Swap "headline" for "article" in the material from the line with "838x627 pixels. Task: Select" to the line with "(x=439, y=262)", keeping everything else unchanged, and return only those lines.
— Start of Data in this exercise —
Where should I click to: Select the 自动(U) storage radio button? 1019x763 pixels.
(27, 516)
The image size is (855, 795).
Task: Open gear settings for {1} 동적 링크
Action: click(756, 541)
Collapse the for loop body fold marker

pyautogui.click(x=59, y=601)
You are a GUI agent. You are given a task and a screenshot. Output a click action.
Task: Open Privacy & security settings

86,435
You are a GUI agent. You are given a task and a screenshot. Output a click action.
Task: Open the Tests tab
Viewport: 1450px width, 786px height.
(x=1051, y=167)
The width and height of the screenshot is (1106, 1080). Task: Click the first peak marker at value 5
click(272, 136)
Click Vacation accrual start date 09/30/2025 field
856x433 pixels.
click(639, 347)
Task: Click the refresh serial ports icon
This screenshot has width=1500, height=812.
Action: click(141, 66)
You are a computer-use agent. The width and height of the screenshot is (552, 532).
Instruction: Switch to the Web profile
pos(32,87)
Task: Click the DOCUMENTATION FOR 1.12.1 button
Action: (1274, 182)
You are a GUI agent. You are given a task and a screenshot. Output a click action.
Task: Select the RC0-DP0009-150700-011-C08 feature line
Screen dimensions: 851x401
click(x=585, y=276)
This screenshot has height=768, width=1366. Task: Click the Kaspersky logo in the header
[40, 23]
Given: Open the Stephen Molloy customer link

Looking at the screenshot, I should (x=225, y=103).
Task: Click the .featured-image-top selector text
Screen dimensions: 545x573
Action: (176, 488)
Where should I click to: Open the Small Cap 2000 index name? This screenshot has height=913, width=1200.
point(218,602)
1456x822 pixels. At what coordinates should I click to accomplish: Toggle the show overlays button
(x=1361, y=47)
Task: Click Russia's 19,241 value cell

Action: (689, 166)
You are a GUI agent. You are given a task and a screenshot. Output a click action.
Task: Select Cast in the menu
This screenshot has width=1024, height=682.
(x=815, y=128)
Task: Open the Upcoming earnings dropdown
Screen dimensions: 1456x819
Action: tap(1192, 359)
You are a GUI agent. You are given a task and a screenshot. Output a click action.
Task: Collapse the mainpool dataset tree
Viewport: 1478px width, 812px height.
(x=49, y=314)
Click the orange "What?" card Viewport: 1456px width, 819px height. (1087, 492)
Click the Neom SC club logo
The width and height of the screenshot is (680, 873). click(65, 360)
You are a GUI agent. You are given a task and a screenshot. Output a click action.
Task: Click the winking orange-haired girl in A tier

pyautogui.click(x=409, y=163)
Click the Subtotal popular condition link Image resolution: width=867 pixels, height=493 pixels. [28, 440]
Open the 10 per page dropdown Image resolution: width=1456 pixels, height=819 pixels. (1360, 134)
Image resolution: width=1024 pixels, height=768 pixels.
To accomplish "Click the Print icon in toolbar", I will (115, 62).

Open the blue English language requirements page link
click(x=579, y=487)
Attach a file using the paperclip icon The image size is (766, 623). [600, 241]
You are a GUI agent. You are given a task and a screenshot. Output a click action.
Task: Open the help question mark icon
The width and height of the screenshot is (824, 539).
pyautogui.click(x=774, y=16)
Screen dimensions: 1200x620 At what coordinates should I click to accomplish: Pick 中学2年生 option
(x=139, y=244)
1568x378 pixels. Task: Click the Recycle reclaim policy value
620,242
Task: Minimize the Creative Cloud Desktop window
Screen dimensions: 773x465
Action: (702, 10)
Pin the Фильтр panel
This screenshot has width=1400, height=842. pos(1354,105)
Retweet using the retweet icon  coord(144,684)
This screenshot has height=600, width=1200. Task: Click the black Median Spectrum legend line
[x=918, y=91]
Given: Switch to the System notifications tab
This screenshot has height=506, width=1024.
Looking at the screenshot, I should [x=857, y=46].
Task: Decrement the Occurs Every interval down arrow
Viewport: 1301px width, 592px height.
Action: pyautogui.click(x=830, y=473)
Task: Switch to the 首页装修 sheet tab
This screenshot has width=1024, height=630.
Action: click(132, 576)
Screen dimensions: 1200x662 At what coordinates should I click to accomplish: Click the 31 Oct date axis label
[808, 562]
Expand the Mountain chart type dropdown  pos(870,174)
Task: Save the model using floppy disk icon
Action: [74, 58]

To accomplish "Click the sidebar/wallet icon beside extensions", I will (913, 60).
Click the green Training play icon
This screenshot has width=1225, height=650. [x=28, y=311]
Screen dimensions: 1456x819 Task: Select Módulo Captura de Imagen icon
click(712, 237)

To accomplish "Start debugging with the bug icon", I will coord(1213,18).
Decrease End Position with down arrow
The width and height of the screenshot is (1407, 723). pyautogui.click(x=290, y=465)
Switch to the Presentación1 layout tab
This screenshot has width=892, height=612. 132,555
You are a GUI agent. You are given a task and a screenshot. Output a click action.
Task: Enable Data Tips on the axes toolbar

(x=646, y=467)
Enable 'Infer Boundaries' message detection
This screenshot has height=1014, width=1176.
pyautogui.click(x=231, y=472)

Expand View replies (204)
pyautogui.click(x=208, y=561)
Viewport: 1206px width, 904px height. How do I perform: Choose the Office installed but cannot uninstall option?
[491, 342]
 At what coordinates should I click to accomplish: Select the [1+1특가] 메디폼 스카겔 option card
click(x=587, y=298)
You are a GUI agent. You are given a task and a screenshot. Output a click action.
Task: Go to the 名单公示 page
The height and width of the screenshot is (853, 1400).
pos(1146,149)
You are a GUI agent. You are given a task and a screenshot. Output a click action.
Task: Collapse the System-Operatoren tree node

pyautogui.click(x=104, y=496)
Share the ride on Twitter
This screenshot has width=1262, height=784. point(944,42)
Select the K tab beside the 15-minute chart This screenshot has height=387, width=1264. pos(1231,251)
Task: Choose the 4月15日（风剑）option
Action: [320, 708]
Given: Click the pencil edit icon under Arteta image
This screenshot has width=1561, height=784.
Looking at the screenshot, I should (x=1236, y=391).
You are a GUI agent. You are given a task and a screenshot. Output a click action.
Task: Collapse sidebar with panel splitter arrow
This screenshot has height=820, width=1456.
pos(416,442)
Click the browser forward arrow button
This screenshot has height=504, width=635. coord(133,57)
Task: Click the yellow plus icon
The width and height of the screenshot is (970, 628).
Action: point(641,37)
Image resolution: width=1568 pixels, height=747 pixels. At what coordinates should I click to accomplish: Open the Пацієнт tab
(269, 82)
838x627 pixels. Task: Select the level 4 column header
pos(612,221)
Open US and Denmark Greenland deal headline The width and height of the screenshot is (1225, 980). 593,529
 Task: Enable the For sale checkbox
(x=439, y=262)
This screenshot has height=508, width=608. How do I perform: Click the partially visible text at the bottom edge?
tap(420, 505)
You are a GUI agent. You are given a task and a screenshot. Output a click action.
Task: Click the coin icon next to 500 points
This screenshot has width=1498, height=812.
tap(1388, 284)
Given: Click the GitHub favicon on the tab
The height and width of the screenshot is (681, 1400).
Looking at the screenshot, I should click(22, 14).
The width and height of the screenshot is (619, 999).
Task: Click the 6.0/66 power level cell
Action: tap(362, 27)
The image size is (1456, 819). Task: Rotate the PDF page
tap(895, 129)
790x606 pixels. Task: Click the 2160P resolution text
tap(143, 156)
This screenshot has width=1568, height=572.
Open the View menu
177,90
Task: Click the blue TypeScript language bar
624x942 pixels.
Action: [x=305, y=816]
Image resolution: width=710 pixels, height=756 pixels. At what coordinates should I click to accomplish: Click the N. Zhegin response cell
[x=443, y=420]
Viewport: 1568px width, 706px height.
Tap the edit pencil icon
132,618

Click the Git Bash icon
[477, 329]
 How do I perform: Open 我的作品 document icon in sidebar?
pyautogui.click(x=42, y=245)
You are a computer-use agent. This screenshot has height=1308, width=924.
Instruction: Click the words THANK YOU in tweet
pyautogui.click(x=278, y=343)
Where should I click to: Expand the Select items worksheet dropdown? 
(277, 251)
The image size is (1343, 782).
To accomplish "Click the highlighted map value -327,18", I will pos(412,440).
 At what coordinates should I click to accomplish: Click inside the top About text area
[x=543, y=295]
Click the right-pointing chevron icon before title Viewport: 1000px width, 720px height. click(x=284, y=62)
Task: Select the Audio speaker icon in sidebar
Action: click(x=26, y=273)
— End of Data in this exercise —
§ **Result for this exercise**:
838x627 pixels. Task: Select the level 4 column header
pos(612,221)
Open US and Denmark Greenland deal article The width and height of the screenshot is (1225, 980). 593,529
 Task: Enable the For sale checkbox
(x=439, y=262)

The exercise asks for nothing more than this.